- 6,041
- Puget Sound
- Crash852
You do realize that water becomes pretty tough stuff when you hit it at speed, right?
Ever bellyflopped from a high diving board?
How is it going to explode when it has no fuel to ignite?
If it was going nose-first into concrete, maybe. But the surface of the ocean has less tension than earth, and so a streamlined object travelling at speed could penetrate the top layer of the ocean, at which point it proceeded to sink.
Parts of the front of the plane would likely disintegrate into smaller pieces, and a small section of the fuselage aft of the disintegrated portion would buckle and fold.

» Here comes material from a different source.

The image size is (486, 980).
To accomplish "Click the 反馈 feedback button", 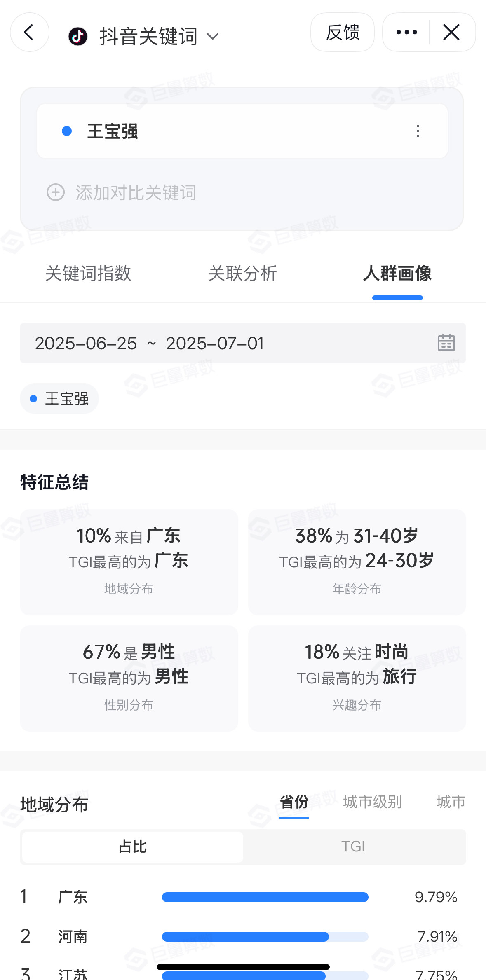I will click(343, 32).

There is no way in hell the fuselage would have maintained airtight/watertight integrity after hitting the water unless the pilot pulled off a Hudson River-type landing, so water pressure would not have crushed the fuselage.
Even when glided to a stop a la Sully-style, planes are designed to only be water-resistant and prevent enough water from penetrating to float for a few minutes (enough time to evacuate the plane).
We have no idea how fast or at what angle the plane hit the water, assuming for sake of argument it did in fact hit the water. It may have shattered into a bunch of tiny pieces; as @Dennisch says, water is pretty dang hard if you hit it fast enough. It may have broken into a handful of large pieces.
Anything that is not landing in the water at a very shallow angle will cause pieces of the fuselage to disintegrate at or near the impact spot, especially at any sort of reasonable. Fuselages are not designed for compression.